World Humanitarian Day (WHD) is held every year on 19 August to pay tribute to aid workers who risk their lives in humanitarian service, and to rally support for people affected by crises around the world.
2018 WHD campaign: #NotATarget;-
This World Humanitarian Day we continue to bring attention to the millions of civilians affected by armed conflict every day. People in cities and towns struggle to find food, water, and safe shelter, while fighting drives millions from their homes. Children are recruited and used to fight, and their schools are destroyed. Women are abused and humiliated. As humanitarian workers deliver aid, and medical workers treat the wounded and sick, they are directly targeted, treated as threats, and prevented from bringing relief and care to those in desperate need.
The humanitarian concerns described here can’t possibly capture the lives of all those affected by conflict around the world. From people with disabilities, to the elderly, migrants, and journalists, all civilians caught in conflict need to be protected.
Islamic teachings on humanity and human welfare:-
Islamic teachings on humanity and human welfare have been codified in its central religious book known as the Quran, which the Muslims believe was revealed by God for the mankind.

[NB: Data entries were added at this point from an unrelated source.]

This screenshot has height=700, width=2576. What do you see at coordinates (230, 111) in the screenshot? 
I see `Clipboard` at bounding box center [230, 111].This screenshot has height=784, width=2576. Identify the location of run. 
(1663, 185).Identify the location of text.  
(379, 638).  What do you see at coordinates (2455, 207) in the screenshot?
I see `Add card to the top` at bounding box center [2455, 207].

These teachings have often been exemplified by Islamic prophet Muhammad as displayed in his sayings and practices. To the Muslims, Islam is what the Quran has instructed to do and how Muhammad has put them into practice. Thus, the understanding of any Islamic topic generally rely on these two. In Islamic tradition, the idea of social welfare has been presented as one of its principal values, and the practice of social service at its various forms has been instructed and encouraged.
A Muslim's religious life remains incomplete if not attended by service to humanity. The following verse of the Quran is often cited to encapsulate the Islamic idea of social welfare:
“It is not righteousness that ye turn your faces towards East or West; but it is righteousness to believe in Allah and the Last Day, and the Angels, and the Book and the Messengers; to spend of your substance, out of love for Him, for your kin, for orphans, for the needy, for the wayfarer, for those who ask, and for the ransom of slaves; to be steadfast in prayer, and practice regular charity, to fulfill the contracts which we have made; and to be firm and patient, in pain (or suffering) and adversity, and throughout all periods of panic. Such are the people of truth, the God fearing (Quran 2:177).
Similarly, duties to parents, neighbors, relatives, sick people, the old, and the minority group have been defined in Islam. In a long hadith recorded in Hadith Qudsi (sacred hadith), it is said that God, on the Day of Judgment, will be displeased with those who do not care for the sick people, and who do not give food to those who ask. God will interrogate them and demand explanation from them. This hadith is seen as a reminder of human beings’ obligation to respond to the needs of others. The individual, the family, the state, and the Non-governmental organizations — all are responsible for the performance of social responsibilities, and for the promotion of social welfare. The Quran tells that the believers have been sent for the betterment of mankind, that they will promote what is good, and prevent what is wrong (3:110).
However, this is to be carried out in the best possible manner: no individuals honor should be injured, and no harm should arise out of it.
In Islamic tradition, the family has a greater role to play in properly educating its members and providing them with moral schooling so as to make them good members of society. The state has the responsibility to preserve the human rights of its citizens while various non-government institutions in a civil society are to carry out public services and charitable works.